_Description of the task_
What follows is a set of records; give them all back exactly.

_Provided material_
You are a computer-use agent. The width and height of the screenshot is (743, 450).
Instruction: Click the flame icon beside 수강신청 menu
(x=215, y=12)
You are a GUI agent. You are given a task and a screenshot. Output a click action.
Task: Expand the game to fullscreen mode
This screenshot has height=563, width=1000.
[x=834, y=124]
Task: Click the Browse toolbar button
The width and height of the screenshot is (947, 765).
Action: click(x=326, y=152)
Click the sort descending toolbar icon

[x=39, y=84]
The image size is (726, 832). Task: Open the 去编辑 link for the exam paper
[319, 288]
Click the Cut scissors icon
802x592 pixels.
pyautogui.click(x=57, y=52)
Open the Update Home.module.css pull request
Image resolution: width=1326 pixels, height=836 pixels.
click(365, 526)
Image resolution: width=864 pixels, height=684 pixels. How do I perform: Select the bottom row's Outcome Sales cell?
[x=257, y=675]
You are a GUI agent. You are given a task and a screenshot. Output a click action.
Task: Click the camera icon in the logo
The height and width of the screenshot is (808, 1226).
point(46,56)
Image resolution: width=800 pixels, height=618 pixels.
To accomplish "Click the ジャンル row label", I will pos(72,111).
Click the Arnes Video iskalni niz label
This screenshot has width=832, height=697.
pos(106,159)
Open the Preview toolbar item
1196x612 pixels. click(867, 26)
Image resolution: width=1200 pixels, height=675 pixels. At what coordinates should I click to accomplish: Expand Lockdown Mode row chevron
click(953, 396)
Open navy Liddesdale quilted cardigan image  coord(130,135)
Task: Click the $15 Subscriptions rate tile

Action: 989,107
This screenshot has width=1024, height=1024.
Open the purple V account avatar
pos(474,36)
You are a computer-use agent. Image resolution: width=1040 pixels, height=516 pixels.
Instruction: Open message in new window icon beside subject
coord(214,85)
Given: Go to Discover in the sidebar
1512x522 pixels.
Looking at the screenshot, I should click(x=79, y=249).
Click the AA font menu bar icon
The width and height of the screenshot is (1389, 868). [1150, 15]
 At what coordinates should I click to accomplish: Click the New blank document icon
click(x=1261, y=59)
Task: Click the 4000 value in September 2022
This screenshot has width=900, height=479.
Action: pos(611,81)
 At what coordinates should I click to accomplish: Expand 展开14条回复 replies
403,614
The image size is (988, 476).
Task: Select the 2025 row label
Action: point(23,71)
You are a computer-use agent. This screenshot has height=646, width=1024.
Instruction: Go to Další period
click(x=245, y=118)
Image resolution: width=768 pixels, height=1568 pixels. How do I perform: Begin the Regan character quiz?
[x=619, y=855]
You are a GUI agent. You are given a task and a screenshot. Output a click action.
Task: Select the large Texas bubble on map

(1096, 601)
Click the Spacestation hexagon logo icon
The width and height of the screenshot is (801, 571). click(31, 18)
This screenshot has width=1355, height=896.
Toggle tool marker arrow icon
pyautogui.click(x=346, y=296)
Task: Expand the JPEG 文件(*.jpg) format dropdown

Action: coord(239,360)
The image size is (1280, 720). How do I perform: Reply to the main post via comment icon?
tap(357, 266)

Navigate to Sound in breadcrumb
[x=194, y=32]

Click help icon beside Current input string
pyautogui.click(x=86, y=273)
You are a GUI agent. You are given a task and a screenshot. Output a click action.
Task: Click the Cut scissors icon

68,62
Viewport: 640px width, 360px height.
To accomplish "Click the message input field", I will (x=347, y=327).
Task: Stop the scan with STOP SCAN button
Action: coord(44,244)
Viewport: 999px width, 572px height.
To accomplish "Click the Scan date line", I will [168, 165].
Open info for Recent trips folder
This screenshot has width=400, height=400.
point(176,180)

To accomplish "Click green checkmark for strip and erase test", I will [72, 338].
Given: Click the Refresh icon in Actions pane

_Task answer_
You are a computer-use agent. The width and height of the screenshot is (743, 450).
Instruction: Click the flame icon beside 수강신청 menu
(x=215, y=12)
You are a GUI agent. You are given a task and a screenshot. Output a click action.
Task: Expand the game to fullscreen mode
This screenshot has height=563, width=1000.
[x=834, y=124]
Task: Click the Browse toolbar button
The width and height of the screenshot is (947, 765).
Action: click(x=326, y=152)
Click the sort descending toolbar icon

[x=39, y=84]
The image size is (726, 832). Task: Open the 去编辑 link for the exam paper
[319, 288]
Click the Cut scissors icon
802x592 pixels.
pyautogui.click(x=57, y=52)
Open the Update Home.module.css pull request
Image resolution: width=1326 pixels, height=836 pixels.
click(365, 526)
Image resolution: width=864 pixels, height=684 pixels. How do I perform: Select the bottom row's Outcome Sales cell?
[x=257, y=675]
You are a GUI agent. You are given a task and a screenshot. Output a click action.
Task: Click the camera icon in the logo
The height and width of the screenshot is (808, 1226).
point(46,56)
Image resolution: width=800 pixels, height=618 pixels.
To accomplish "Click the ジャンル row label", I will pos(72,111).
Click the Arnes Video iskalni niz label
This screenshot has width=832, height=697.
pos(106,159)
Open the Preview toolbar item
1196x612 pixels. click(867, 26)
Image resolution: width=1200 pixels, height=675 pixels. At what coordinates should I click to accomplish: Expand Lockdown Mode row chevron
click(953, 396)
Open navy Liddesdale quilted cardigan image  coord(130,135)
Task: Click the $15 Subscriptions rate tile

Action: 989,107
This screenshot has width=1024, height=1024.
Open the purple V account avatar
pos(474,36)
You are a computer-use agent. Image resolution: width=1040 pixels, height=516 pixels.
Instruction: Open message in new window icon beside subject
coord(214,85)
Given: Go to Discover in the sidebar
1512x522 pixels.
Looking at the screenshot, I should click(x=79, y=249).
Click the AA font menu bar icon
The width and height of the screenshot is (1389, 868). [1150, 15]
 At what coordinates should I click to accomplish: Click the New blank document icon
click(x=1261, y=59)
Task: Click the 4000 value in September 2022
This screenshot has width=900, height=479.
Action: pos(611,81)
 At what coordinates should I click to accomplish: Expand 展开14条回复 replies
403,614
The image size is (988, 476).
Task: Select the 2025 row label
Action: point(23,71)
You are a computer-use agent. This screenshot has height=646, width=1024.
Instruction: Go to Další period
click(x=245, y=118)
Image resolution: width=768 pixels, height=1568 pixels. How do I perform: Begin the Regan character quiz?
[x=619, y=855]
You are a GUI agent. You are given a task and a screenshot. Output a click action.
Task: Select the large Texas bubble on map

(1096, 601)
Click the Spacestation hexagon logo icon
The width and height of the screenshot is (801, 571). click(31, 18)
This screenshot has width=1355, height=896.
Toggle tool marker arrow icon
pyautogui.click(x=346, y=296)
Task: Expand the JPEG 文件(*.jpg) format dropdown

Action: coord(239,360)
The image size is (1280, 720). How do I perform: Reply to the main post via comment icon?
tap(357, 266)

Navigate to Sound in breadcrumb
[x=194, y=32]

Click help icon beside Current input string
pyautogui.click(x=86, y=273)
You are a GUI agent. You are given a task and a screenshot. Output a click action.
Task: Click the Cut scissors icon

68,62
Viewport: 640px width, 360px height.
To accomplish "Click the message input field", I will (x=347, y=327).
Task: Stop the scan with STOP SCAN button
Action: coord(44,244)
Viewport: 999px width, 572px height.
To accomplish "Click the Scan date line", I will [168, 165].
Open info for Recent trips folder
This screenshot has width=400, height=400.
point(176,180)

To accomplish "Click green checkmark for strip and erase test", I will [72, 338].
Given: Click the Refresh icon in Actions pane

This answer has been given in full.